昔者。明王之以㆑孝治㆓天下㆒也。不㆔敢遺㆓小國之臣㆒。而況於㆓公侯伯子男㆒乎。
故得㆓萬國之歡心㆒。以事㆓其先王㆒。
治㆑國者。不㆔敢侮㆓於鰥寡㆒。而況於㆓士民㆒乎。
故得㆓百姓之歡心㆒。以事㆓其先君㆒。
治㆑家者。不㆔敢失㆓於臣妾㆒。而況於㆓妻子㆒乎。
故得㆓人之歡心㆒。以事㆓其親㆒。
夫然。故生則親安㆑之。祭則鬼享㆑之。
是以天下和平。災害不㆑生。禍亂不㆑作。
故明王之以㆑孝治㆓天下㆒也。如此。
詩云。
有㆓覺德行㆒。四國順㆑之。
書き下し文

子曰く、
昔者(せきしゃ)、明王の孝を以て天下を治むるや、敢へて小国の臣を遺(わす)れず、而(しか)るを況や公侯伯子男(こうこうはくしだん)に於いてをや。
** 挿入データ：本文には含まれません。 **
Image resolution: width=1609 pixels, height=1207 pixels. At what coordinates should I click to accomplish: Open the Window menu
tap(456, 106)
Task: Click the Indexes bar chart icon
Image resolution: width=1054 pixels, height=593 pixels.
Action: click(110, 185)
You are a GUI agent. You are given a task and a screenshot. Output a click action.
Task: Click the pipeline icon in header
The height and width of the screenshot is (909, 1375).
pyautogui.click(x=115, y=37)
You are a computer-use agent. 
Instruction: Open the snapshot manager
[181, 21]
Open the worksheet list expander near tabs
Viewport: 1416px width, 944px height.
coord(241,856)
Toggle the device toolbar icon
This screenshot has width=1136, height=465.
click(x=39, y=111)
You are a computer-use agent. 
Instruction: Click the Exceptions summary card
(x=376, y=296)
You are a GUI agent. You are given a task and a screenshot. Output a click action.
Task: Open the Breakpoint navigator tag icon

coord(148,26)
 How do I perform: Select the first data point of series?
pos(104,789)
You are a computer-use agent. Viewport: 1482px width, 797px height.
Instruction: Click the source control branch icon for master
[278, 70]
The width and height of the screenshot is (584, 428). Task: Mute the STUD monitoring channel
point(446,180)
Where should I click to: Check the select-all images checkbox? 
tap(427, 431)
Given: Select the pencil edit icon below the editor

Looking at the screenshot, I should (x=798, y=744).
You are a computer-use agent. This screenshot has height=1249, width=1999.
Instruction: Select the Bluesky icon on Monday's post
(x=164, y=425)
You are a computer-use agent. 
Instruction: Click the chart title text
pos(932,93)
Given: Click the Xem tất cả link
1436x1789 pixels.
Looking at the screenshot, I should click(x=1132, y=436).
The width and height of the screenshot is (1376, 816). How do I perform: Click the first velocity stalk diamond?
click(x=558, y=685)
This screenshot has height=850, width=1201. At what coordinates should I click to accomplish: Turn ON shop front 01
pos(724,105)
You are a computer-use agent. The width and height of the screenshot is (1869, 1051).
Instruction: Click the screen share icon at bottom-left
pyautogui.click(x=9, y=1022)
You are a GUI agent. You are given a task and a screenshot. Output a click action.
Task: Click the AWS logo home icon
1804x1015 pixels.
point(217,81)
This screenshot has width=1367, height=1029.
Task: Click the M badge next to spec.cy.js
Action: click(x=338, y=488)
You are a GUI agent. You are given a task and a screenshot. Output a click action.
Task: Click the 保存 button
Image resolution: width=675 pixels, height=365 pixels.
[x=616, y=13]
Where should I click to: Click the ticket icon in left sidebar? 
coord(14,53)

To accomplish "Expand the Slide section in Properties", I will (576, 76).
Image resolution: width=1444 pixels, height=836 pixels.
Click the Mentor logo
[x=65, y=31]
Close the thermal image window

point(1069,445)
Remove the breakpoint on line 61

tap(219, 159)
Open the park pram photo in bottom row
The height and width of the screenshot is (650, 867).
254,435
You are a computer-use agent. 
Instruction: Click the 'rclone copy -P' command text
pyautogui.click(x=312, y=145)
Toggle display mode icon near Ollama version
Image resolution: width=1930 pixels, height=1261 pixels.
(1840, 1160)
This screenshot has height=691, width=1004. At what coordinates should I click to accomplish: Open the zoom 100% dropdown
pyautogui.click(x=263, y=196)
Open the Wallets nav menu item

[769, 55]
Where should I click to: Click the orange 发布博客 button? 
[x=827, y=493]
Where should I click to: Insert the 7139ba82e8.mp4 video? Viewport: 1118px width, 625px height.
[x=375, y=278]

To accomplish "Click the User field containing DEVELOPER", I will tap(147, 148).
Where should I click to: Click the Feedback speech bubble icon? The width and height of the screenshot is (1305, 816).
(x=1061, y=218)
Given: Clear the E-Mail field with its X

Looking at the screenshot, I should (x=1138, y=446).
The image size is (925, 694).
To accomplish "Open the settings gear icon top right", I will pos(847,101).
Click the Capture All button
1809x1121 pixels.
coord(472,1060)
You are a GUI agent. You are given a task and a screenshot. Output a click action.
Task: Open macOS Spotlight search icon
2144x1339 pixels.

故に萬国の懽(よろこ)ぶ心を得て、以て其の先王に事(つか)ふ。
国を治むる者は、敢へて鰥寡(かんか)を侮らず、而(しか)るを況や士民に於いてをや。
故に百姓(ひゃくせい)の懽(よろこ)ぶ心を得て、以て其の先君に事(つか)ふ。
家を治むる者は、敢へて臣妾(しんしょう)を失はず、而(しか)るを況や妻子に於いてをや。
故に人の懽(よろこ)ぶ心を得て、以て其の親に事(つか)ふ。
夫れ然り、故に生くれば則ち親(しん)之に安んじ、祭らば則ち鬼(き)之を享(う)く。
是を以て天下和平、災害生ぜず、禍乱作(おこ)らず。
故に明王の孝を以て天下を治むるや、此の如し。
詩に云ふ、
覚(おほい)なる徳行有れば、四国之に順(したが)ふ、と。